▶
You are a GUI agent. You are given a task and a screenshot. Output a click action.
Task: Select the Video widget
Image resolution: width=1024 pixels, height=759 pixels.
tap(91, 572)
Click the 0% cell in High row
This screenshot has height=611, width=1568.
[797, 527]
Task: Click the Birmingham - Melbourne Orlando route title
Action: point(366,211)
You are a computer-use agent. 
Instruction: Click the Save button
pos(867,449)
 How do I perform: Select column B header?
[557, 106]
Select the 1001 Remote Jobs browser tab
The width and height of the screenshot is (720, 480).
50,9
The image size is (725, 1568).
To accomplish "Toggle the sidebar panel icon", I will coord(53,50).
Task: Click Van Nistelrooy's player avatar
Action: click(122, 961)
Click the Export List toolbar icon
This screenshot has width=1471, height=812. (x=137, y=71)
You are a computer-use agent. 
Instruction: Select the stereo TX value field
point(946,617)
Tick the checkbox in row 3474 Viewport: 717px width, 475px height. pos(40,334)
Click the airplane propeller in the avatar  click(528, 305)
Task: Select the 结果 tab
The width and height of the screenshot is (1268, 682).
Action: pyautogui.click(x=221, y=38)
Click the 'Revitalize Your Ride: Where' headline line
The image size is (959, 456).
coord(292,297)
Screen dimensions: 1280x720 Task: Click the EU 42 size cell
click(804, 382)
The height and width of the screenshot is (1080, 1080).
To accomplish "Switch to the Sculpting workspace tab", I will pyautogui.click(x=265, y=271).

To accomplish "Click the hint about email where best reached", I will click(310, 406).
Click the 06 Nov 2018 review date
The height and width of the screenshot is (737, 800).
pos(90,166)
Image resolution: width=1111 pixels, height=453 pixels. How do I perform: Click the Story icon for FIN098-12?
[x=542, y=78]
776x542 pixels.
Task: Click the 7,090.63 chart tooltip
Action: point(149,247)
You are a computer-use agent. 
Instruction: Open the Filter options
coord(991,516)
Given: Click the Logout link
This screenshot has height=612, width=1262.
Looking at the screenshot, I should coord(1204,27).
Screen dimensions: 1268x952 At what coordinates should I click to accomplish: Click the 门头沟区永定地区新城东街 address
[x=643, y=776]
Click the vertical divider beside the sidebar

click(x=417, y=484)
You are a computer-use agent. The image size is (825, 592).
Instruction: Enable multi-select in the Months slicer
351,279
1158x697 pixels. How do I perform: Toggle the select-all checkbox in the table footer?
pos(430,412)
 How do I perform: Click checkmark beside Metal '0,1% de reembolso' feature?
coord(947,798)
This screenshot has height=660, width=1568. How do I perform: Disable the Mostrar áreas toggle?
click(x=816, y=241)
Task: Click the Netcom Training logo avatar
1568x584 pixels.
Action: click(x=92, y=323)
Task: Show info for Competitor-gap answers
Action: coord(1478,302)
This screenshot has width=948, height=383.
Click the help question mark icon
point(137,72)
◀
[YOUR TASK]
What you return must match the data word for word.

[YOUR SOLUTION]
You are a GUI agent. You are given a task and a screenshot. Output a click action.
Task: Select the Video widget
Image resolution: width=1024 pixels, height=759 pixels.
tap(91, 572)
Click the 0% cell in High row
This screenshot has height=611, width=1568.
[797, 527]
Task: Click the Birmingham - Melbourne Orlando route title
Action: point(366,211)
You are a computer-use agent. 
Instruction: Click the Save button
pos(867,449)
 How do I perform: Select column B header?
[557, 106]
Select the 1001 Remote Jobs browser tab
The width and height of the screenshot is (720, 480).
50,9
The image size is (725, 1568).
To accomplish "Toggle the sidebar panel icon", I will coord(53,50).
Task: Click Van Nistelrooy's player avatar
Action: click(122, 961)
Click the Export List toolbar icon
This screenshot has width=1471, height=812. (x=137, y=71)
You are a computer-use agent. 
Instruction: Select the stereo TX value field
point(946,617)
Tick the checkbox in row 3474 Viewport: 717px width, 475px height. pos(40,334)
Click the airplane propeller in the avatar  click(528, 305)
Task: Select the 结果 tab
The width and height of the screenshot is (1268, 682).
Action: pyautogui.click(x=221, y=38)
Click the 'Revitalize Your Ride: Where' headline line
The image size is (959, 456).
coord(292,297)
Screen dimensions: 1280x720 Task: Click the EU 42 size cell
click(804, 382)
The height and width of the screenshot is (1080, 1080).
To accomplish "Switch to the Sculpting workspace tab", I will pyautogui.click(x=265, y=271).

To accomplish "Click the hint about email where best reached", I will click(310, 406).
Click the 06 Nov 2018 review date
The height and width of the screenshot is (737, 800).
pos(90,166)
Image resolution: width=1111 pixels, height=453 pixels. How do I perform: Click the Story icon for FIN098-12?
[x=542, y=78]
776x542 pixels.
Task: Click the 7,090.63 chart tooltip
Action: point(149,247)
You are a computer-use agent. 
Instruction: Open the Filter options
coord(991,516)
Given: Click the Logout link
This screenshot has height=612, width=1262.
Looking at the screenshot, I should coord(1204,27).
Screen dimensions: 1268x952 At what coordinates should I click to accomplish: Click the 门头沟区永定地区新城东街 address
[x=643, y=776]
Click the vertical divider beside the sidebar

click(x=417, y=484)
You are a computer-use agent. The image size is (825, 592).
Instruction: Enable multi-select in the Months slicer
351,279
1158x697 pixels. How do I perform: Toggle the select-all checkbox in the table footer?
pos(430,412)
 How do I perform: Click checkmark beside Metal '0,1% de reembolso' feature?
coord(947,798)
This screenshot has height=660, width=1568. How do I perform: Disable the Mostrar áreas toggle?
click(x=816, y=241)
Task: Click the Netcom Training logo avatar
1568x584 pixels.
Action: click(x=92, y=323)
Task: Show info for Competitor-gap answers
Action: coord(1478,302)
This screenshot has width=948, height=383.
Click the help question mark icon
point(137,72)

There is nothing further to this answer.